+++ Geëxtraheerde tekst +++

6. In de concurring opinion van de rechters O’Leary en Mourou-Vikström worden bij deze ‘grote stappen snel thuis-redenering’ van het Hof met betrekking tot de wetmatigheidseis terecht vraagtekens geplaatst. O’Leary en Mourou-Vikström komen in par. 4 van hun concurring opinion tot de, mijns inziens, terechte conclusie dat de inbreuk op het eigendomsrecht in deze casus onwetmatig was (“the impugned interference cannot be regarded as having been lawfully imposed”). Een van de voorwaarden uit artikel 483 par. 1 van de Oekraïense Douanewet lijkt toch onmiskenbaar te zijn dat de onjuiste gegevens opzettelijk moeten zijn verstrekt. Daarvan is in casu geen sprake. O’Leary en Mourou-Vikström onderbouwen hun opvatting in par. 1 tot en met 4 op heldere en uitgebreide wijze waarbij zij onder meer wijzen op het belang van de ‘rule of law’ onder andere met het oog op de eis van voorzienbaarheid (rechtszekerheid) alsmede met het oog op het tegengaan van willekeur. Gelet op het voorgaande had het EHRM dus eigenlijk niet toe moeten komen aan de beoordeling van de vraag of met de inbreuk op het eigendomsrecht een legitiem doel wordt nagestreefd en of de inbreuk proportioneel is.

7. Een tweede punt van aandacht, waar ook in de concurring opinion van de rechters O’Leary en Mourou-Vikström op wordt gewezen, is het gebrek aan een heldere lijn in de rechtspraak van het EHRM met betrekking tot de proportionaliteit van de bestuurlijke boete in relatie tot de vraag of er sprake is van een ongerechtvaardigde inbreuk op het eigendomsrecht. In casu wordt de inbreuk op het eigendomsrecht door de hoogte van de opgelegde boete als onevenredig beoordeeld (par. 33). Vaak komt dat echter niet voor, zeker niet in belasting- en douanezaken zoals hier aan de orde. Het algemeen belang van de overheid (om effectief op te kunnen treden tegen overtredingen) en het bestraffende karakter van de sanctie brengen vaak mee dat het EHRM – ook bij (zeer) hoge (dwingend opgelegde) boetes – geen onrechtmatige inbreuk aanneemt op het eigendomsrecht maar constateert dat er desalniettemin sprake is van een ‘fair balance’ tussen het algemeen belang en de inbreuk op het eigendomsrecht van de persoon aan wie de (bestuurlijke) boete wordt opgelegd.[4] In bovenstaand arrest wordt niet echt duidelijk gemaakt waarom in dit geval die lijn niet gevolgd wordt. Het Hof stipt het zwaarwegende algemeen belang bij de handhaving van belasting- en douanewetgeving wel aan in par. 28 maar besteedt daar in het vervolg van zijn overwegingen niet echt aandacht meer aan. De nadruk in het kader van de ‘fair balance-toets’ lijkt te liggen op de beperkte toetsing(smogelijkheid) van de opgelegde bestuurlijke boete door de nationale rechter onder andere vanwege het gebonden karakter van de bestuurlijke boete in relatie tot de hoogte van de boete (par. 30 e.v.). Hierdoor was de nationale procedure niet meer dan een wassen neus voor klaagster terwijl er voor haar veel op het spel stond (par. 32). Dit laatste lijkt mij overigens een overweging die meer thuis hoort bij een toets aan het fair trial-beginsel uit artikel 6 EVRM.[5] Bij de door het EHRM aangelegde proportionaliteitstoets in deze casus krijg ik bovendien de indruk dat impliciet de verwijtbaarheidscomponent ook een rol heeft gespeeld en daarmee eigenlijk ook de wetmatigheidseis.

+++ Te verwerken records +++

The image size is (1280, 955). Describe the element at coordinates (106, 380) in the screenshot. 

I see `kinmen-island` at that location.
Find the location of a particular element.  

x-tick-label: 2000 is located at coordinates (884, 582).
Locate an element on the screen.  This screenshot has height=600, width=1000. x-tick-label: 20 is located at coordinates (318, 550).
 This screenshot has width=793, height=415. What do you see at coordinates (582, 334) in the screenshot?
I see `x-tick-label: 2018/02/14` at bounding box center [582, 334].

+++
+++ Te verwerken records +++

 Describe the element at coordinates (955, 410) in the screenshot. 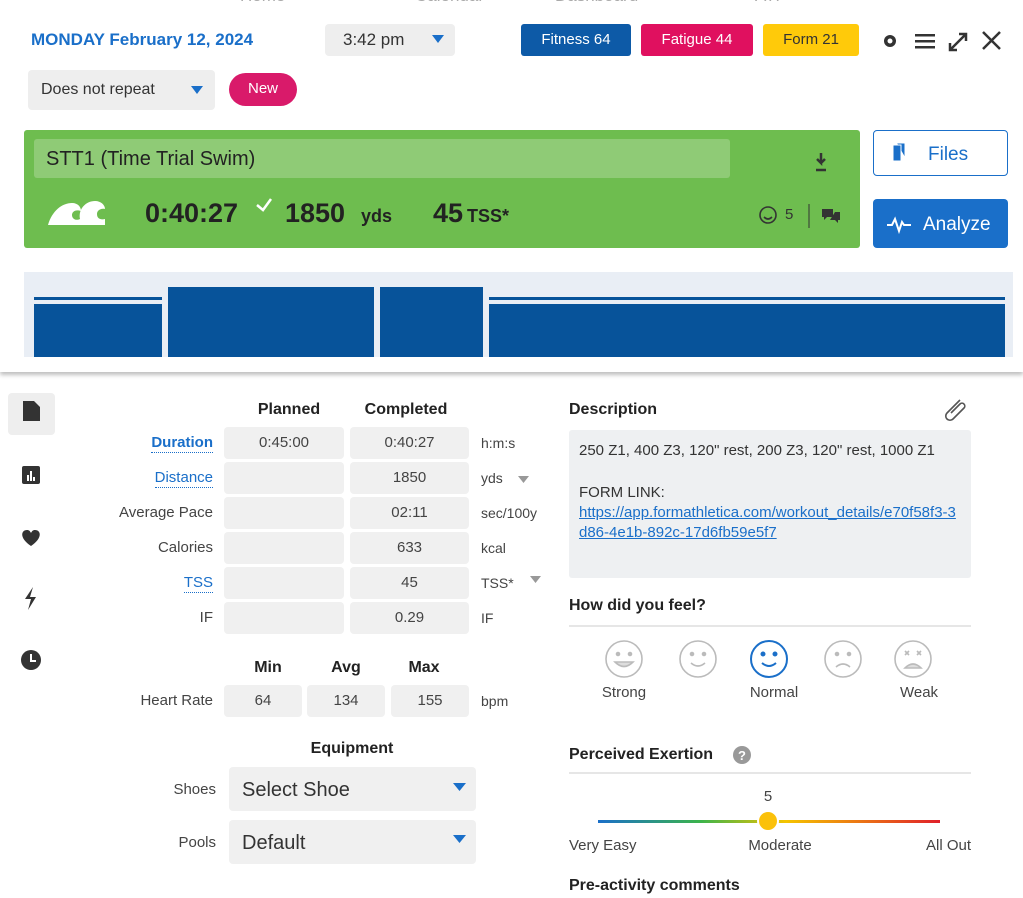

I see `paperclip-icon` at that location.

+++
+++ Te verwerken records +++

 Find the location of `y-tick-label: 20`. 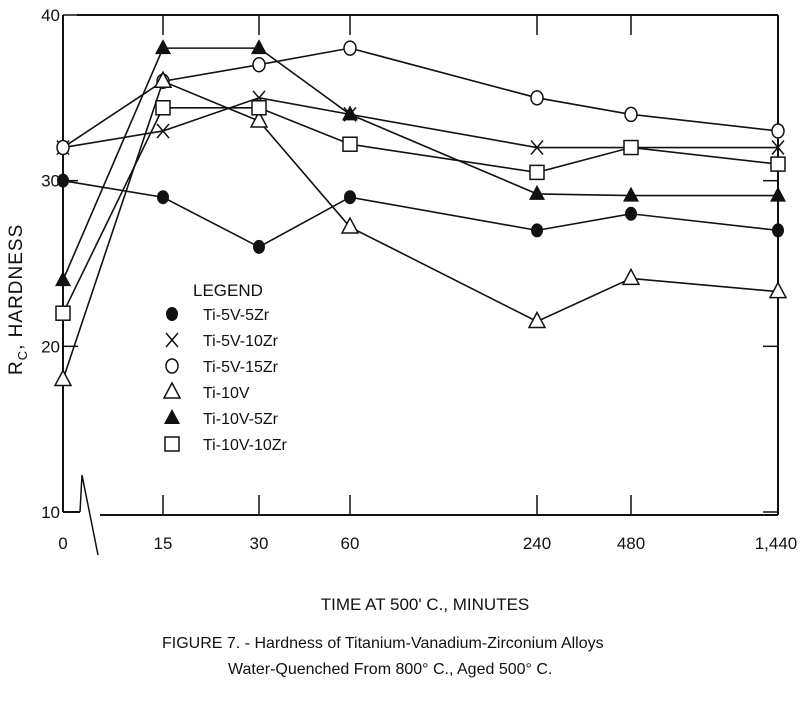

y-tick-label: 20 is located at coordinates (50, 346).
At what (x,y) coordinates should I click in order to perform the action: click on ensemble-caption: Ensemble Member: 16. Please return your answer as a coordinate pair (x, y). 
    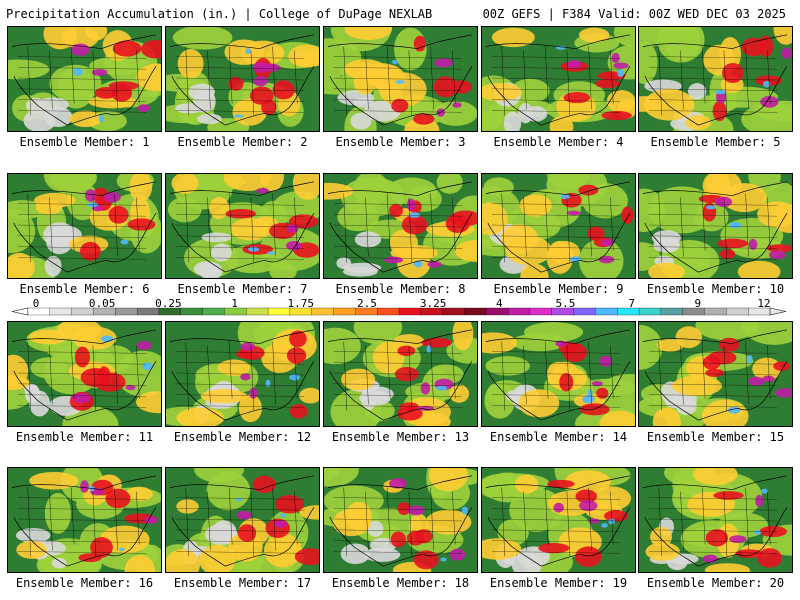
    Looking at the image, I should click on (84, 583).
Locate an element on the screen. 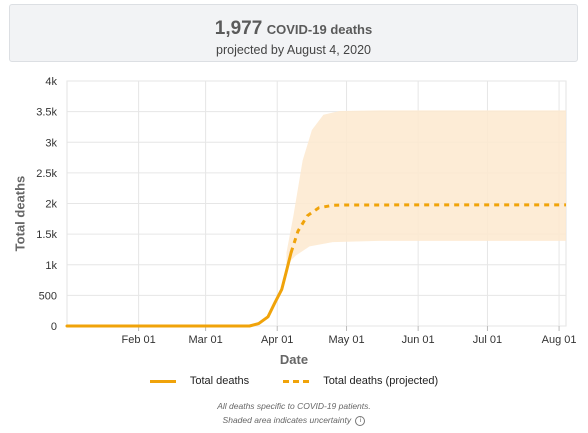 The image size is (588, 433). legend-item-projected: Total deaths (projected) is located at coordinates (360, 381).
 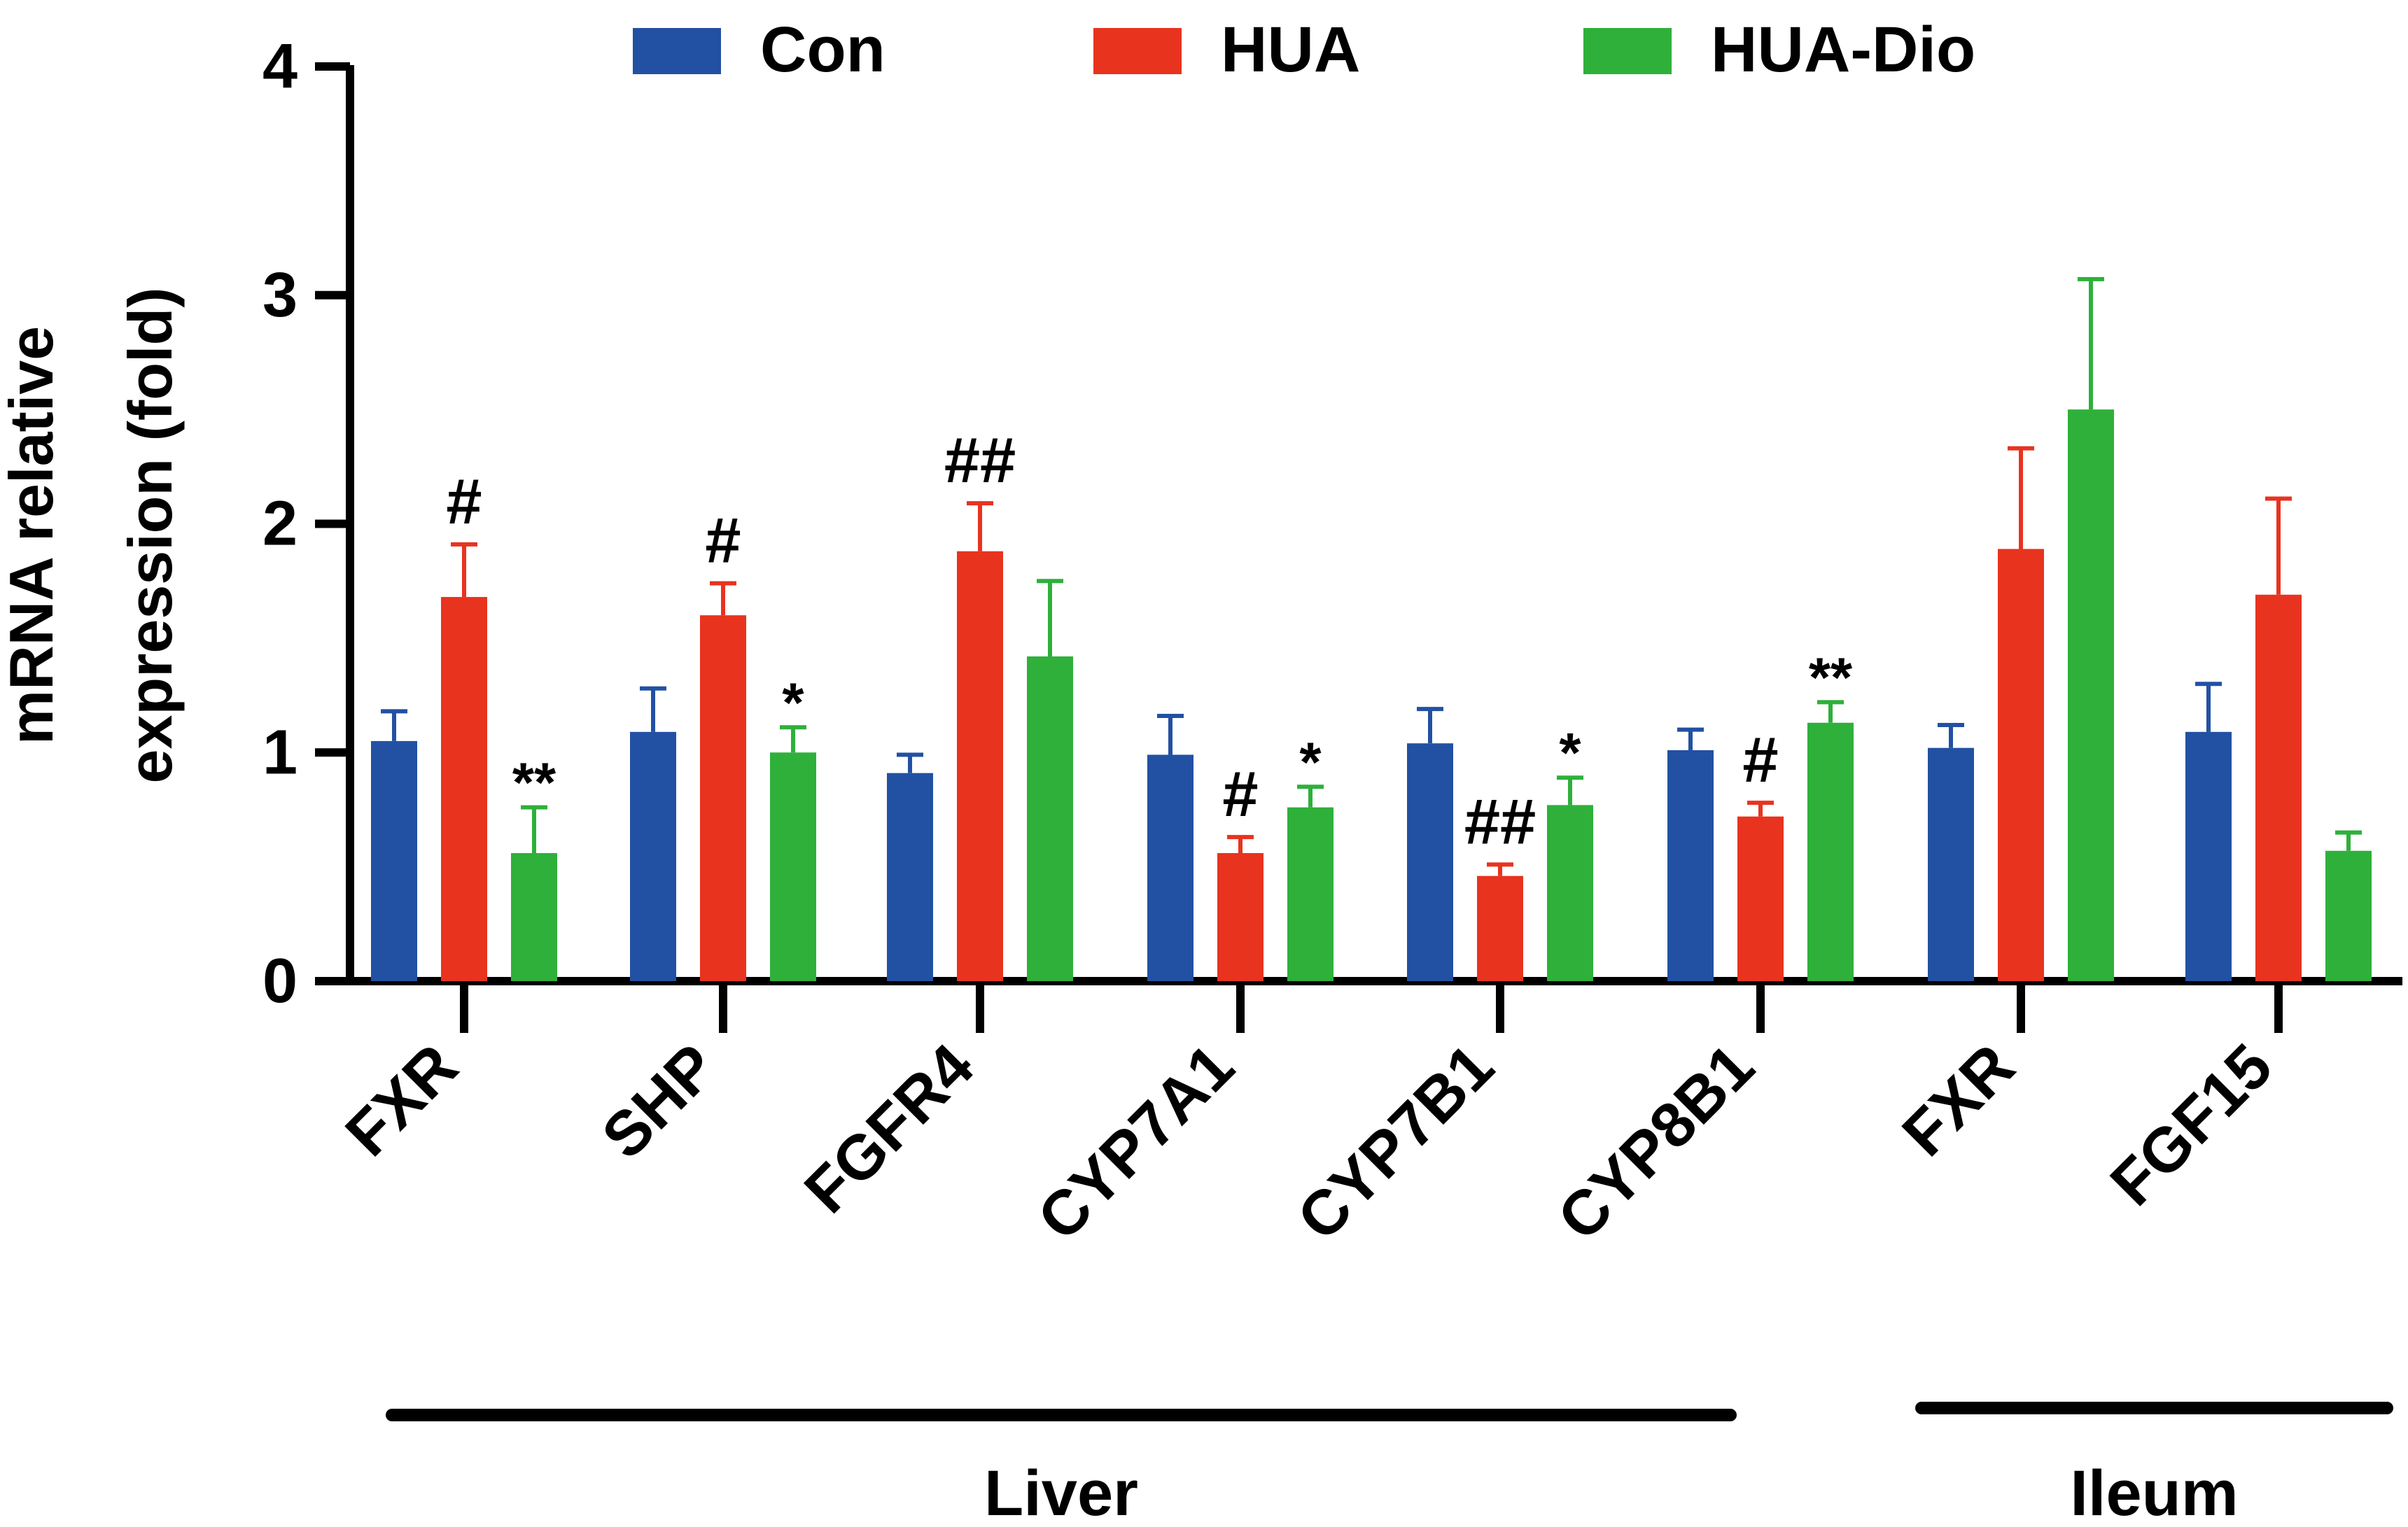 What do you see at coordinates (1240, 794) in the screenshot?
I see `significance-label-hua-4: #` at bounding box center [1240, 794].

+++

Opdrachten |
1. Neem uit de records letterlijk het stuk over van de regel met "The image size is (1280, 955)." tot en met de regel met "center [582, 334].".
2. Schrijf de tekst over de douaneboete en het eigendomsrecht verder vanaf het punt waar hij ophoudt.

Uitwerkingen |
1.
The image size is (1280, 955). Describe the element at coordinates (106, 380) in the screenshot. 

I see `kinmen-island` at that location.
Find the location of a particular element.  

x-tick-label: 2000 is located at coordinates (884, 582).
Locate an element on the screen.  This screenshot has height=600, width=1000. x-tick-label: 20 is located at coordinates (318, 550).
 This screenshot has width=793, height=415. What do you see at coordinates (582, 334) in the screenshot?
I see `x-tick-label: 2018/02/14` at bounding box center [582, 334].

2.
8. Het is dan ook niet opmerkelijk dat O’Leary en Mourou-Vikström het Hof vragen een (meer) consistente lijn uit te zetten en de rechtspraak te verfijnen voor zover het gaat om boetes en maatregelen (bijv. in de vorm van inbeslagname) die worden opgelegd naar aanleiding van overtredingen van belasting- en douanewetgeving in relatie tot artikel 1 EP EVRM. Zij lijken, zo leidt ik uit par. 7 van hun concurring opinion af, voorstander van de strenge(re) lijn waarin het algemeen belang van de overheid bij naleving van belasting- en doauneregelgeving voorop staat/zwaarder weegt waardoor niet zo snel zal worden geconcludeerd tot een onrechtmatige inbreuk op artikel 1 EP EVRM. Dit lijkt ook meer aan te sluiten bij de geest van par. 2 van art. 1 EP EVRM. Het voorgaande neemt echter niet weg dat de dissenters het in dit geval – zij het op andere gronden – eens zijn met het EHRM dat er sprake is van ongerechtvaardigde inbreuk op het eigendomsrecht.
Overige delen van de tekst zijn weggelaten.